Per questo la pittura di Paola Marzoli è un insegnamento. Ci insegna a vedere il visibile: cosa difficile e rara, anche se visibile significa proprio “che si può vedere”. Le erbe che dipinge sono tutte un po' neglette come la sua Malva, perché non sappiamo guardarle, come non sappiamo contare i capelli che abbiamo sul capo. Col suo teatro naturale l’artista dipinge il miracolo della natura e lo cerca, quel miracolo, negli elementi più umili e piccoli. Non dipinge la rosa o l'orchidea, che tutti ammirano, ma le pianticelle che non ammira nessuno. Non cade però nella retorica pauperistica, uguale e contraria alla retorica alta. Basta vedere la dignità delle sue piantaggini, che sembrano i flabelli di un sovrano orientale.

Per farci meglio osservare i suoi prati – prati di periferia, ritrovati al QT8 o alla Cascinazza, nell’hinterland milanese - l’artista gioca attentamente con la prospettiva: le foglie e i fiori sono visti come se anche noi fossimo alla loro altezza (in tutti i sensi). Le loro dimensioni sono più grandi del vero, ma senza inutili gigantismi e senza infrangere l’equilibrio della composizione. Ogni quadro imprigiona una lieve geometria, tanto che in quel fiorire di foglioline e di minuscole corolle, in quel moltiplicarsi di forme organiche e naturali, non mancano accenni di diagonali, porzioni di ellissi e archi, direttrici oblique, persino qualche linea parallela. E’ una geometria nascosta, inavvertita, incompiuta, ma c'è. Anche il colore, che esplora le varie tonalità di verde ma non si sottrae alla regalità del blu, al grido soffocato dei gialli, all’affettuosità materna degli azzurri, collabora a creare un’armonia tra quelle miriadi di forme che si affollano e si sovrappongono.

Erbe e fiori si accordano bene insieme, un po' come nella filastrocca di Lina Schwarz che un tempo si leggeva alle scuole elementari e, nei versi per bambini, nasconde un'idea che per bambini non è: “Poco posto si tiene/ quando ci si vuol bene”. Ma è vero anche il contrario: c’è una tensione, una volontà di affermazione, se non di sopraffazione, nella natura come nella storia, nelle forme di vita più piccole come nelle più grandi, e i quadri le rivelano.

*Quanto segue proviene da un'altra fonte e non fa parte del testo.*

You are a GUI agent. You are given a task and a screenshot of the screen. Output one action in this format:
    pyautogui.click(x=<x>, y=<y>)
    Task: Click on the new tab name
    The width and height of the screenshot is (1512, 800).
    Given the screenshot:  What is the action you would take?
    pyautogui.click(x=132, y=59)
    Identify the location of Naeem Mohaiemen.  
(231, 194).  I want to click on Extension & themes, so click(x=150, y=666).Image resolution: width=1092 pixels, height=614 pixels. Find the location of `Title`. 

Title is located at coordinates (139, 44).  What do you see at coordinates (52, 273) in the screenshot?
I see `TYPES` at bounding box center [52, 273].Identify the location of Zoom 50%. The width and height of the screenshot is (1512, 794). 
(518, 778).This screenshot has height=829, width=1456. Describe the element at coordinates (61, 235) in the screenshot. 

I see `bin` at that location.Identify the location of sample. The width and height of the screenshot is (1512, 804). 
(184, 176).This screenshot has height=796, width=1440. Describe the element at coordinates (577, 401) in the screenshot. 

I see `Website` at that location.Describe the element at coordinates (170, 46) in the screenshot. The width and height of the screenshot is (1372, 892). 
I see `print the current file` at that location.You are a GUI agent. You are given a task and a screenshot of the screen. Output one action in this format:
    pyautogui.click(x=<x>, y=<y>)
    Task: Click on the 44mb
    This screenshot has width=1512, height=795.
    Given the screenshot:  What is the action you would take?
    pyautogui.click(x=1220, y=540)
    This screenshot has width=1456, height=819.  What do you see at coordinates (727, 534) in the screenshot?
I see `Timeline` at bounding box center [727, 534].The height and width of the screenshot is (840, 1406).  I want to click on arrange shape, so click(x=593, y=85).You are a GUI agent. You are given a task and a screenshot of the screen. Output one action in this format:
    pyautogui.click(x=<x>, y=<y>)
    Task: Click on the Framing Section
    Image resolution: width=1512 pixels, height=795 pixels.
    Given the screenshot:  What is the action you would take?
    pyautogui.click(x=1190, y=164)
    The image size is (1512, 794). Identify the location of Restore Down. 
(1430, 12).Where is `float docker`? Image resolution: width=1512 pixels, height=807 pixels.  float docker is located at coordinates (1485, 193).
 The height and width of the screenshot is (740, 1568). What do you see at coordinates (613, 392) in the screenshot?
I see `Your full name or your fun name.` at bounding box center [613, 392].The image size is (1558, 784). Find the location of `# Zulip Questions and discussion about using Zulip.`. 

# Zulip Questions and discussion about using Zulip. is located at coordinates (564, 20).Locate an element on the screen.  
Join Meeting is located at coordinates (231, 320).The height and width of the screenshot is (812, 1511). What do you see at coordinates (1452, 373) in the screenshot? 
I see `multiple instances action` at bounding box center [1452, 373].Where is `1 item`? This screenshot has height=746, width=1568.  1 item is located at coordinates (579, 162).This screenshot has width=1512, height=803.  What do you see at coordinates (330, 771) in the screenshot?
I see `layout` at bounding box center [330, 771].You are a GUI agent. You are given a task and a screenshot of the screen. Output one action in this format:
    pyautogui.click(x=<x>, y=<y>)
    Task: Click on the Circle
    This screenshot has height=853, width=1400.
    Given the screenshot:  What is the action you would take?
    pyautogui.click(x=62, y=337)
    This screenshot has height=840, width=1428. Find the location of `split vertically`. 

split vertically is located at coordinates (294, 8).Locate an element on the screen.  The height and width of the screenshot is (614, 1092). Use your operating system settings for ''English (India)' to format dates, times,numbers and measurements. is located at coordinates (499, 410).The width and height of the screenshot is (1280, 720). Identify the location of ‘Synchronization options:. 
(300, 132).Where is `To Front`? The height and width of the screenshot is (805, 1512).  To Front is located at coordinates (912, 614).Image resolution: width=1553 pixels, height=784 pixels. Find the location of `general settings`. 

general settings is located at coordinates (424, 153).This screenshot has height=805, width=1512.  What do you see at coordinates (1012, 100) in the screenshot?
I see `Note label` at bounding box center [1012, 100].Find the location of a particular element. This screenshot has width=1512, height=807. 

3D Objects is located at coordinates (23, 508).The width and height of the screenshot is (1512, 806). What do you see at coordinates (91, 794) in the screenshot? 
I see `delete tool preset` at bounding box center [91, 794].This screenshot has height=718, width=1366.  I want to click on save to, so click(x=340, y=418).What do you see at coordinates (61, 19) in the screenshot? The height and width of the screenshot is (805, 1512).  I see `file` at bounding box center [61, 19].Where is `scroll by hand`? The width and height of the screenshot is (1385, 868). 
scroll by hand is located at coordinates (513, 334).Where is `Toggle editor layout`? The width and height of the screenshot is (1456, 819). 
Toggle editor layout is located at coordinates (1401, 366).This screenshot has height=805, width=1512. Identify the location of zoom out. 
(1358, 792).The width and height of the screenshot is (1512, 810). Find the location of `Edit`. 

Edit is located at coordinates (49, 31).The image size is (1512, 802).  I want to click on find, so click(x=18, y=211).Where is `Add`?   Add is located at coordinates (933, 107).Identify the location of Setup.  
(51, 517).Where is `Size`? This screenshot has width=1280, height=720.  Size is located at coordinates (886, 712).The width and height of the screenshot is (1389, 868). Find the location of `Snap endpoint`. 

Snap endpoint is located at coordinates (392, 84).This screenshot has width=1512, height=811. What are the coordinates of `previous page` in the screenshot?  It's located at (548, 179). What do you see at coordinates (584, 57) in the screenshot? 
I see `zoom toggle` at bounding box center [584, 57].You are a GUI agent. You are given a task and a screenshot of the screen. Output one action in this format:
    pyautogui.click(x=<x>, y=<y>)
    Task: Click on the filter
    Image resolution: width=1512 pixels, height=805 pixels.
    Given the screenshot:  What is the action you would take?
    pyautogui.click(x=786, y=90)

Il realismo di Paola Marzoli raggiunge in queste opere una introversa liricità. Il suo linguaggio oggettivo si potrebbe definire iperrealismo, ma dell'iperrealismo non ha la dimensione materialista. Ha invece un’ispirazione metafisica, perché si capisce benissimo che la natura per lei è prima di tutto il creato. E ogni creato rimanda a un Creatore.

Così, imparando dai suoi quadri a conoscere la veronica, la piantaggine e il fiore delle zucchine, possiamo imparare a vedere. E a scoprire, attraverso la magia della pittura, che anche una zolla di prato è una lezione di filosofia.